Two Raleigh assistant superintendents to retire

By Sarah Plummer
Register-Herald Reporter

BECKLEY — The Raleigh County School District has had several long-term employees retire over the last two years — from service personnel to the superintendent.

This summer, the board of education bids farewell to assistant superintendents Janet Lilly and Racine Thompson Jr., who together represent more than 75 years of experience in education.

“We wish them well in retirement. They have made a definite impact on Raleigh County Schools. Janet Lilly started the first pre-k program in the county and has been a strong advocate for early education.

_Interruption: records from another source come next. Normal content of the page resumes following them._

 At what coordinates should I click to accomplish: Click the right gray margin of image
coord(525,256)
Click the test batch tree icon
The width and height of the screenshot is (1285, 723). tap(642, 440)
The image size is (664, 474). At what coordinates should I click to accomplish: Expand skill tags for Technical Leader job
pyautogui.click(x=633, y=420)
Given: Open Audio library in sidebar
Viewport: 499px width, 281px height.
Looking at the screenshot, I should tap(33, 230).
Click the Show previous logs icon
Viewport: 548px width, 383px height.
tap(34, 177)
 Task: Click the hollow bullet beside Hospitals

What we have today is a direct reflection of her dedication,” commented Board President Richard Snuffer. “Racine Thompson has had a large part in the building and remodeling of several schools and has always kept our facilities a top priority.”

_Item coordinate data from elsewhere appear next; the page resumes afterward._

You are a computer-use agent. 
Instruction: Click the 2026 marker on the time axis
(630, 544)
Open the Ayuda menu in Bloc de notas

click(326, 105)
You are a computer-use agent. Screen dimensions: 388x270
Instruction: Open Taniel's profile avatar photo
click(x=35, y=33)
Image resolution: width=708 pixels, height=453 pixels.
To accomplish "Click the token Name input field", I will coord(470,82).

Sandra Trent, director of federal programs for Raleigh County Schools, said, as an educator, Lilly was “innovative, creative, energetic and truly a person with great passion for our kids and the public school system.”

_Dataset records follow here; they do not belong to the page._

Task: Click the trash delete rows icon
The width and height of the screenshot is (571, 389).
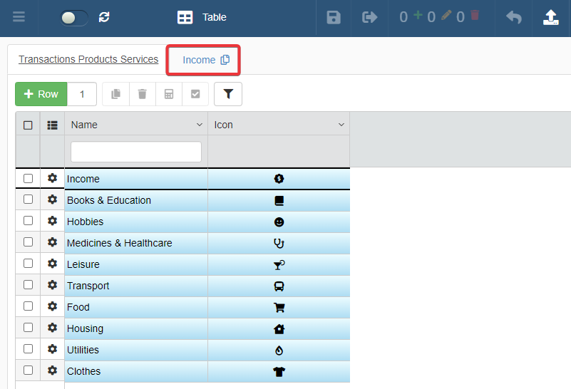Action: click(143, 94)
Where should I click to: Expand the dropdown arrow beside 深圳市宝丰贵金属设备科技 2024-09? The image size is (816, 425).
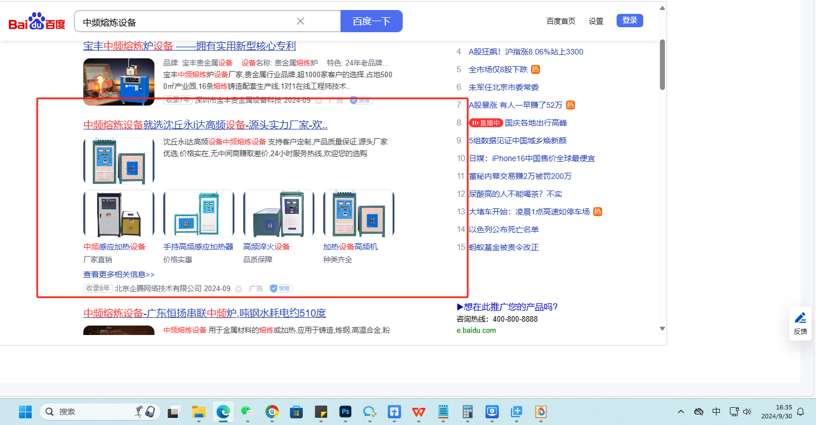click(x=318, y=101)
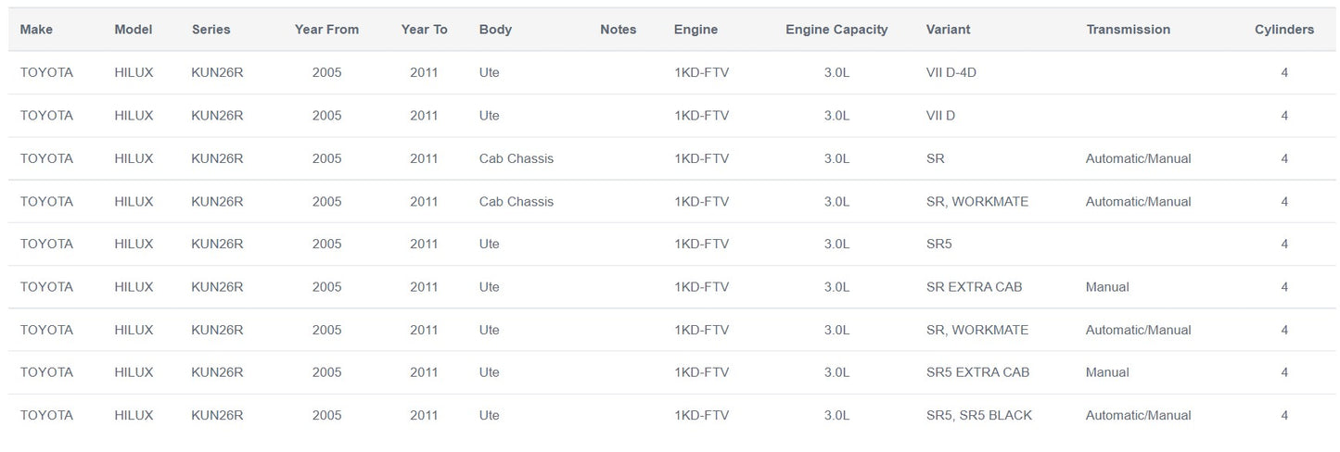Click the Year To column header

click(x=424, y=30)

Lilly came to Raleigh County Schools as a principal at Bradley Elementary in 1989 but worked in Monongalia and Wetzel counties prior.

Trent said she expects Lilly’s most lasting legacy, through her work as principal and assistant superintendent, was “making  schools a great place for kids to be and for parents to feel welcome. She was always an advocate for teachers, parents and kids.”

Trent added that Lilly was a major advocate of the arts, promoting music and arts in schools.

“She was always concerned about meeting the needs of the whole child and wanted us to look at each child to make sure they had enough to eat and had what they needed to be successful,” she shared.

Thompson, who came to Raleigh County in 1969 from Roane County, also started out as a principal and Gary Nichols, principal of Shady Spring, credits him for giving him the chance to step into administration.

“I’m grateful for him going out on a limb, stepping out of the normal protocol for hiring administrators, and speaking for me,” Nichols said.

“He was always very professional, very conscientious of his job and always worked to do everything he could to support and help individual teachers and schools. He will be greatly missed,” he said.

He added that Thompson was always concerned about making sure school facilities stayed top-notch, working to get things fixed without disrupting the regular schedule.